L’attitude défensive
Face à une critique méprisante, il est très humain de se défendre, et la meilleure défensive reste toujours la contre-attaque. Mais la contre-attaque ne résout rien ; elle ne fait qu’ajouter de l’huile sur le feu ; elle alimente l’escalade. L’attitude défensive consiste à dire que c’est celui qui critique qui est dans le tort parce que, justement, il critique. « Pourquoi compliques-tu toujours tout ? » « Pourquoi reviens-tu encore et encore là-dessus ? ». Chacun cherche à marquer des points, à gagner. Malheureusement, c’est le couple qui est perdant, ainsi que les deux partenaires, et les enfants s’il y en a. Il ne peut jamais y avoir qu’un gagnant dans un couple.
 
La dérobade
Ce cavalier de malheur arrive à la suite de longues périodes de disputes. Nous connaissons tous des couples où l’un des deux partenaires, l’homme dans 80 à 85 % des cas, s’est emmuré dans le silence. Plutôt que de confronter sa femme, il fuit le combat et se retranche dans une attitude de « Cause toujours mon lapin… ». Ce qui a l’heur d’exaspérer sa partenaire qui a l’impression de parler pour rien ou dans le vide, lui donnant une raison supplémentaire de critiquer. Il s’enferme parce qu’elle critique, elle critique parce qu’il s’enferme. Cercle vicieux imparable. Beaucoup de couples rendus à ce stade ne se regardent même plus lorsqu’ils sont ensemble.
 
Ces quatre cavaliers de l’Apocalypse sont des mécanismes de défense tout à fait humains, mais ils n’ont pas leur place dans un couple qui se veut heureux à long terme. En général, ce sont les femmes qui, par amour et de bonne foi pour améliorer la relation, veulent aborder un sujet « litigieux » en disant quelque chose comme « Il faudrait que l’on se parle ! ». Ce que Monsieur, à tort ou à raison, perçoit comme une « attaque » : son rythme cardiaque augmente de 10 à 20 battements à la minute, sa pression artérielle fait un bon, son corps sécrète de la vasopressine ; il est en état d’alerte : combat ou fuite.
 
Mais c’est lorsqu’il fuit, lorsqu’il met fin à la discussion en s’enfermant dans le silence ou en sortant de la pièce que le rythme cardiaque de Madame augmente de 10 à 20 battements à la minute, que sa pression artérielle fait un bond et que son corps sécrète du cortisol, l’hormone du stress ; elle se sent rejetée, abandonnée, pas importante pour son partenaire. La fuite et le silence aident les hommes à faire baisser leurs réactions physiologiques, mais l’absence et le sentiment de rejet augmentent celles de la femme. Madame cherche à maintenir la relation pour se sécuriser alors que Monsieur veut s’échapper de la situation pour faire baisser son stress.

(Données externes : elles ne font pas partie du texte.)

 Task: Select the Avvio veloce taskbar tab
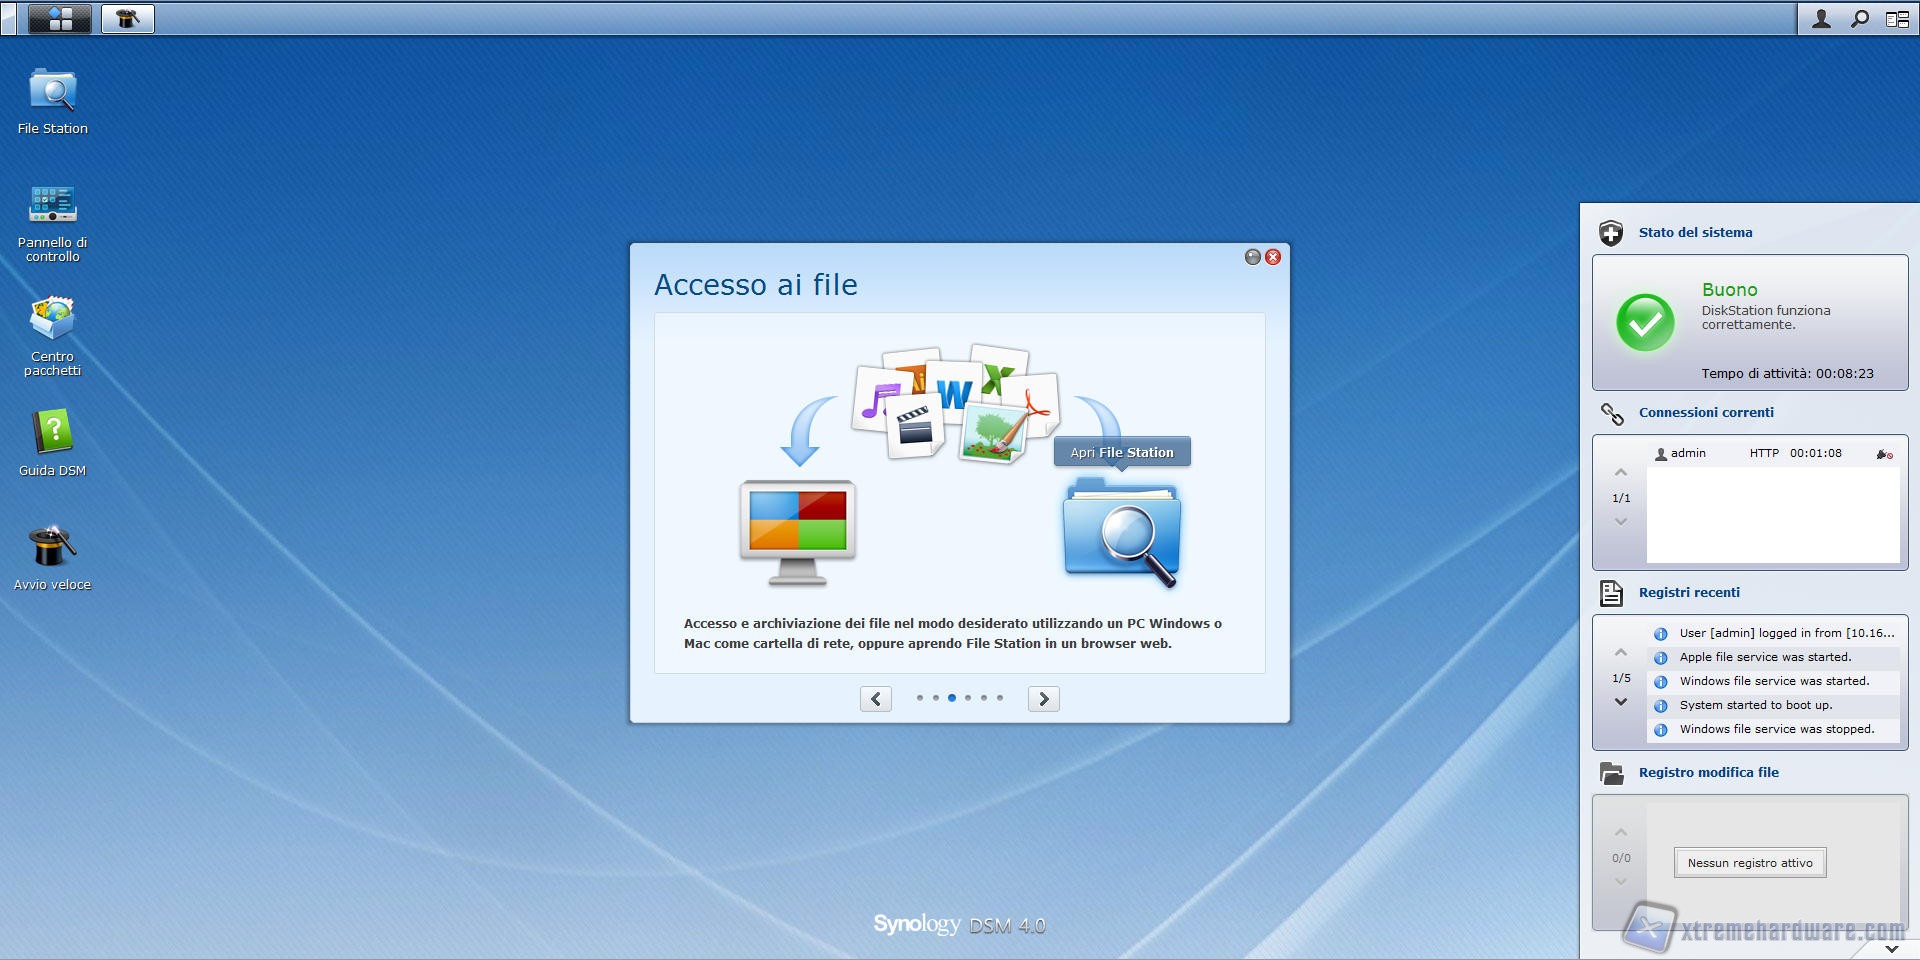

Un cercle vicieux dont les deux protagonistes sont totalement inconscients et qui, inexorablement, hypothèquent l’amour et altèrent la communication et l’admiration réciproque.
 
Les couples heureux ont réussi à contenir ces quatre cavaliers de l’Apocalypse et mettent en pratique les merveilleuses paroles de David Lake : « Si tu traitais tes amis comme tu traites ton partenaire, ils ne te parleraient plus.Mais si tu traites ton partenaire comme un ami, quel bonheur vous allez connaître[1]. » 
 
[1]Tiré de Parisse-Legrain, Laetitia, Les 15 semaines qui vont changer votre vie de couple, Bruxelles, Mols, 2016.